The difference between a fountain and typical novelties is stark in video and still photographs made last week in suburban Chicago during an Illinois Fire Safety Alliance demonstration of a 500-gram fountain. Flashes shoot up and sparks descend, umbrella-shaped, across a circle significantly wider than the source of the display. The host village granted a permit for the demonstration, conducted by a state-certified fireworks handler with active-duty firefighters standing by.
“These are not little sparklers,” said Margaret Vaughn of the Illinois Firefighters Association. “They have 500 grams of pyrotechnic component in them, which is the highest amount allowed by the federal government before they’re considered a professional-grade firework that you’d see down at Navy Pier.”

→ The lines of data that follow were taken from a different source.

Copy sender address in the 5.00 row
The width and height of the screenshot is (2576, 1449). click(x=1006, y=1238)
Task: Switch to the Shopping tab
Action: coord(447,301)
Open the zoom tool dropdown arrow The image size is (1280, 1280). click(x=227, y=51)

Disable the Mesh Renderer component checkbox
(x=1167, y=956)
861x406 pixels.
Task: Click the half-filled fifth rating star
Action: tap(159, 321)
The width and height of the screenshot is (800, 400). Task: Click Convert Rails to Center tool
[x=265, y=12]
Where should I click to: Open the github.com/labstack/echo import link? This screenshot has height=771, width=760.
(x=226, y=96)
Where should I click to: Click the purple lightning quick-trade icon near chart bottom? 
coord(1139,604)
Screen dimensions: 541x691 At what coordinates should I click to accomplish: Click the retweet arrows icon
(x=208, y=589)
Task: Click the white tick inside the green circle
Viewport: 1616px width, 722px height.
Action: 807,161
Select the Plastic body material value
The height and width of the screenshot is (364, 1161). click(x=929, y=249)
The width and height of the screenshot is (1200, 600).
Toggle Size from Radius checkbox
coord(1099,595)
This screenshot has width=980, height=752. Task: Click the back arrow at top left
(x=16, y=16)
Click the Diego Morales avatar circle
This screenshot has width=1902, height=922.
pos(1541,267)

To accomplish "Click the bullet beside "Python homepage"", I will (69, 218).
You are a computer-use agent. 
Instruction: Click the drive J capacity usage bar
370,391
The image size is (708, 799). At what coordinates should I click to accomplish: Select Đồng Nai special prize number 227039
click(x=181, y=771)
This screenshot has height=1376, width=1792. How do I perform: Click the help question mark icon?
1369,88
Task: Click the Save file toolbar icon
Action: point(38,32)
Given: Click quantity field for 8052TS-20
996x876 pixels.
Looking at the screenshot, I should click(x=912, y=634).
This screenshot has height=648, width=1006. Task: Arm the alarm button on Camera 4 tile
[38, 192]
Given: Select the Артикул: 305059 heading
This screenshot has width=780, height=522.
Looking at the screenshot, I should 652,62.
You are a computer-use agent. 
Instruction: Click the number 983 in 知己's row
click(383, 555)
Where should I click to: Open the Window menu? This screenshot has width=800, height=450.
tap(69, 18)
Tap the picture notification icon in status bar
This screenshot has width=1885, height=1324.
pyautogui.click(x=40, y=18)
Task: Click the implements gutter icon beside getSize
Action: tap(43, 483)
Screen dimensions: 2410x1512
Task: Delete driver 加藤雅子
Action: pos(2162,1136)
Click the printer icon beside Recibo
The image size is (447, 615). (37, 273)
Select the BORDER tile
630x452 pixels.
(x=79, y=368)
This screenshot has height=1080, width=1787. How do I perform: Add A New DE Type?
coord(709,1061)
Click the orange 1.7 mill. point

Vyto Babrauskas, a New York-based fire science and technology consultant, suggests a broader perspective. Despite his specialized background — he authored the “Ignition Handbook,” a 1,100-page encyclopedia of fire-starting sources and the way specific materials respond to heat — Babrauskas cites “other societal values,” such as fireworks’ entertainment value, to say nothing of the tendency of people denied purchase to pursue sometimes more-dangerous alternatives.
A decades-long member of the National Fire Protection Association, Babrauskas, a native of the Chicago suburb of Cicero, dismisses as government overreach the association’s anti-consumer-fireworks stance to prevent injuries.
“If the hazards are apparent, and the people wish to behave in a wanton and reckless manner, it really isn’t the government role to put a cop on your doorstep,” Babrauskas said. “There is a legitimate government role in regulating inappropriate risk and especially devices where the hazard is not obvious.”